Equivalents in every shell

Bashunix
grep -r "pattern" .
Zshunix
grep -r "pattern" .
Fishunix
grep -r "pattern" .
PowerShellwindows
Select-String -Pattern "pattern" -Path *.txt

Aliased as `sls`. Outputs match objects, not plain lines.

cmd.exewindows
findstr /S /I "pattern" *

`/S` recurses subdirectories, `/I` is case-insensitive.

Worked examples

Recursive case-insensitive search

Bash
grep -ri "todo" .
PowerShell
Get-ChildItem -Recurse | Select-String -Pattern "todo"
cmd.exe
findstr /S /I "todo" *

Show line numbers

Bash
grep -n "error" app.log
PowerShell
Select-String -Pattern "error" -Path app.log
cmd.exe
findstr /N "error" app.log

Invert match (lines NOT matching)

Bash
grep -v "DEBUG" app.log
PowerShell
Select-String -Pattern "DEBUG" -NotMatch -Path app.log
cmd.exe
findstr /V "DEBUG" app.log

Gotchas

  • `Select-String` emits objects with `.Line`, `.LineNumber`, `.Path` — pipe to `ForEach { $_.Line }` for plain output.
  • cmd `findstr` regex syntax is limited; no `\d`, no lookarounds. Use PowerShell or grep for real regex.
  • PowerShell 7+ also exposes `grep` via WSL or `Microsoft.PowerShell.TextUtility` — but `Select-String` is canonical.

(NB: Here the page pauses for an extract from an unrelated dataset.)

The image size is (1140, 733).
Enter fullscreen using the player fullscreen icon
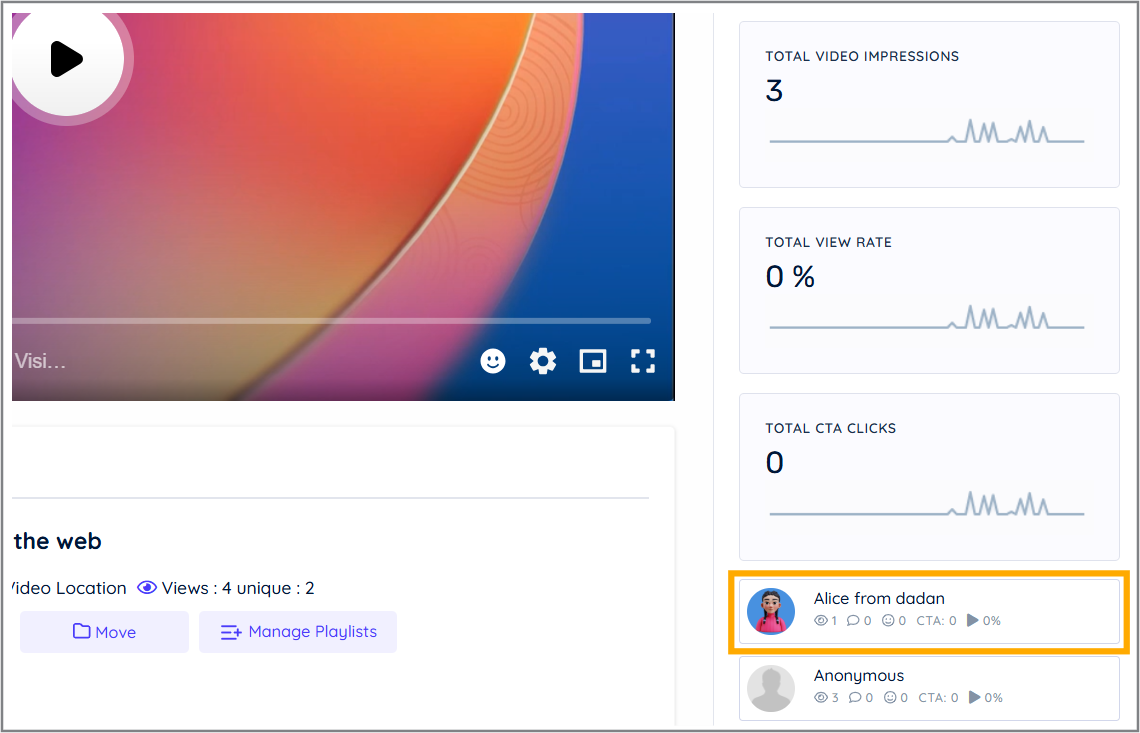[x=643, y=361]
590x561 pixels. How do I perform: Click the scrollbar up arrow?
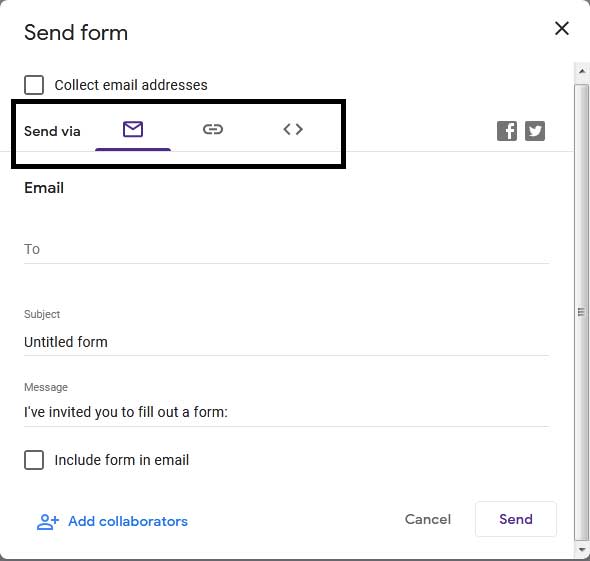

WSL & PowerShell Core notes

pwsh`Select-String` is built into PowerShell Core (`pwsh`) on every platform — Windows, macOS, Linux — so scripts targeting pwsh 7+ can rely on it everywhere. The Unix `grep` binary is not shipped with Windows; install Git for Windows, MSYS2, or WSL to get it.
WSLWSL ships GNU `grep`. To search Windows files from WSL, `grep -r "pattern" /mnt/c/path` works but is much slower than grepping the Linux filesystem. For mixed projects, keep the working tree under `~` and use Windows interop (e.g. `code .`) to open it in Windows-side editors.